I am glad you are safe and will keep good thoughts for a turn around...and I am glad the butterflies are hanging on...none spotted here and we are hot and dry again.

TexasDeb said...

Laurin: I've been trying to get a good shot of those "Jewels" for quite a while. They are so tiny and yet so gorgeous I think. I'm willing to put up with their aggressive reseeding where I've got them now. I learned that lesson the hard way, like most of my gardening lessons...

I'm relieved you made it back home Monday and hope you remain safe - I know your area remains under the gun weather wise as all the flood waters make their way to the coast. This is a spring season we will not soon forget...

TexasDeb said...

Donna: At least a few butterflies and moths are managing to carry on despite the weather. Local pollinators could certainly use some hours of sun shine, which are few and far in between. I have no doubts their numbers will be affected, though some other insects, mosquitoes in particular, are experiencing population explosions, taking advantage of all the standing water. I am grateful to still be here, and to still have a garden to worry over.
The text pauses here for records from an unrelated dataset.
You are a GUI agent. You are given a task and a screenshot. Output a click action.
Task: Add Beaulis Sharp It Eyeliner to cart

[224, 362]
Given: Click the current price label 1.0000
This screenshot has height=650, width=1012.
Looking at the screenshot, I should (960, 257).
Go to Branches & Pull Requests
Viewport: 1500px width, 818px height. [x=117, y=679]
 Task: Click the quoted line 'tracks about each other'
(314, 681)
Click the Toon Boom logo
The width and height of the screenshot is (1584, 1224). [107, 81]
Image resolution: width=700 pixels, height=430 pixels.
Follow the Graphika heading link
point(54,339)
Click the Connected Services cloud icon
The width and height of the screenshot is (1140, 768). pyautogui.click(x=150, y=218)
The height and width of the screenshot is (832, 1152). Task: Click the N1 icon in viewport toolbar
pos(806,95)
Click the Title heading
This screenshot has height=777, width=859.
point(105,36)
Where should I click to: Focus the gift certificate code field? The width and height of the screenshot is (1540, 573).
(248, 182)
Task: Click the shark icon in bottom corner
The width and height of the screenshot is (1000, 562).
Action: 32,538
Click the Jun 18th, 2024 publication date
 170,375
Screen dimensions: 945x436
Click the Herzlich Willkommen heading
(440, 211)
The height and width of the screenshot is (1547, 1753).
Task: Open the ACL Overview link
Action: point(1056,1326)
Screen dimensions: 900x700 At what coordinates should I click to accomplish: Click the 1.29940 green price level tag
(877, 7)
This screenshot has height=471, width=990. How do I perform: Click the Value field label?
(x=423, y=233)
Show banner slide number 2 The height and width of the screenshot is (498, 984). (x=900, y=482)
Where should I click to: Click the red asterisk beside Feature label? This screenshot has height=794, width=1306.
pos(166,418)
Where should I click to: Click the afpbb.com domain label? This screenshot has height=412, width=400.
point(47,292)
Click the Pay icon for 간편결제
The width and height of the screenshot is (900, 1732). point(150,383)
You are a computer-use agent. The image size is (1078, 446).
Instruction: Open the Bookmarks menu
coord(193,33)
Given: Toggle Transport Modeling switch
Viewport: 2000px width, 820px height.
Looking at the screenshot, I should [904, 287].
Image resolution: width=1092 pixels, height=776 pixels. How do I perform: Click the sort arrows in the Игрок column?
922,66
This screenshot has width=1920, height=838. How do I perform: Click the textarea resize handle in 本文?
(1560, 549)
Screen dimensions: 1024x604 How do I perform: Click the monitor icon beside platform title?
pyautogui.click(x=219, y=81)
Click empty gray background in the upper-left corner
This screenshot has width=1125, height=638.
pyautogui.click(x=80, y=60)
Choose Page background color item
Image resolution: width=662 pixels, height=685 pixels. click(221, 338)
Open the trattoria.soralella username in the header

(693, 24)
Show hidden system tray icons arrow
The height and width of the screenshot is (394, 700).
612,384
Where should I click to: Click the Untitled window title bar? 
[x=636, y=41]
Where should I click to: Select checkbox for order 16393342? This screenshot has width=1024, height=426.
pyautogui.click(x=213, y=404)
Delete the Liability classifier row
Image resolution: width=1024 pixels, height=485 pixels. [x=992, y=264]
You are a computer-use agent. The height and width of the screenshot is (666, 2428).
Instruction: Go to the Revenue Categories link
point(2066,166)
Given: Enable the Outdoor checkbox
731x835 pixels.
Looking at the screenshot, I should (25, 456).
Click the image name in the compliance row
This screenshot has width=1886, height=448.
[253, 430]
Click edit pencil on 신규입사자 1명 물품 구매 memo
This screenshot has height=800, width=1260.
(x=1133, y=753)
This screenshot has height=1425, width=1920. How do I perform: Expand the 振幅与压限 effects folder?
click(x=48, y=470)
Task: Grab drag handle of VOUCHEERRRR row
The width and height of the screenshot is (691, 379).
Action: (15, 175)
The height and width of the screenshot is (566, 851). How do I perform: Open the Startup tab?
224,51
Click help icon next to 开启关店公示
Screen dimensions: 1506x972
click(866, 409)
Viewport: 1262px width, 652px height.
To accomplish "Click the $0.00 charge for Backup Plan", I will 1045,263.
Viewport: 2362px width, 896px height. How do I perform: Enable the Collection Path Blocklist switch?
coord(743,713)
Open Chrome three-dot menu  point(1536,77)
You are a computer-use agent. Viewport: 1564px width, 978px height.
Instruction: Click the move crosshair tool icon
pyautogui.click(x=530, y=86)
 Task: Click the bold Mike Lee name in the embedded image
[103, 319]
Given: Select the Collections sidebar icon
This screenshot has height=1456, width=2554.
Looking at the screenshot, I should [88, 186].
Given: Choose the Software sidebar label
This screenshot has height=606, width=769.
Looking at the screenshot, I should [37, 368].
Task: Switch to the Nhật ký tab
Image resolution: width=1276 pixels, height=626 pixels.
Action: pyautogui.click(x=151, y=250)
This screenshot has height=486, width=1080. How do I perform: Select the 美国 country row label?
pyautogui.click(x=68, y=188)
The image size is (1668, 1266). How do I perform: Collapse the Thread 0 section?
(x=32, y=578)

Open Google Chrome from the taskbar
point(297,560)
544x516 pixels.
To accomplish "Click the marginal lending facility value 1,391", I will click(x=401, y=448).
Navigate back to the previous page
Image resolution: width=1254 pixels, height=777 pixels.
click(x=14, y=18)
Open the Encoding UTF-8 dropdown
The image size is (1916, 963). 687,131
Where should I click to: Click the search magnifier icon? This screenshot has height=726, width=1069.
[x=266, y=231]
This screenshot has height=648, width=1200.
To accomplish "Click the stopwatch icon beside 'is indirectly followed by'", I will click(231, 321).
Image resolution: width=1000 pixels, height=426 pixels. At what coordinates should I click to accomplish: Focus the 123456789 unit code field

I'm going to try to take mosquitoes swarming, along with all the ants and snails and other pests appearing, in stride.

Rock rose said...

I am amazed at how your J of O is flowering already. Mine has only just started to grow-in a zillion places. Plants seem to be having a hard time flowering this year. They need some SUNSHINE! I have only seen a few bees and just one caterpillar on my parsley. SO glad you get to keep an eye on the chrysalis. How long before nature's miracle arrives? By the way the plumerias are on the way. I am trying to keep them dry along with my cactus. Keep pulling them undercover.

Rebecca Newcomb said...

I loved those mammatus clouds - I saw them as well on Memorial day and snapped a couple pics that will be put up on the blog soon. Yesterday, my husband and I dropped off some supplies in Wimberley to the volunteers that are working on the flood clean-ups. I'd seen many pictures on the news or posted by friends of the area, but the pictures don't do reality justice. The devastation of the area is unbelievable. I can't imagine how fast the waters were moving to knock down and uproot hundred year-old cypress trees and carry buildings off their foundations. I continue to think about all those impacted by the floods, and am grateful to those helping to clean up and restore the communities that were hit.

Debra said...

Beautiful photos. Love the last especially. They say that we are finally seeing the results of the el nino noticed awhile ago. Super sized with climate change. Yipes. It seems to be that we are going to have a pretty wild summer.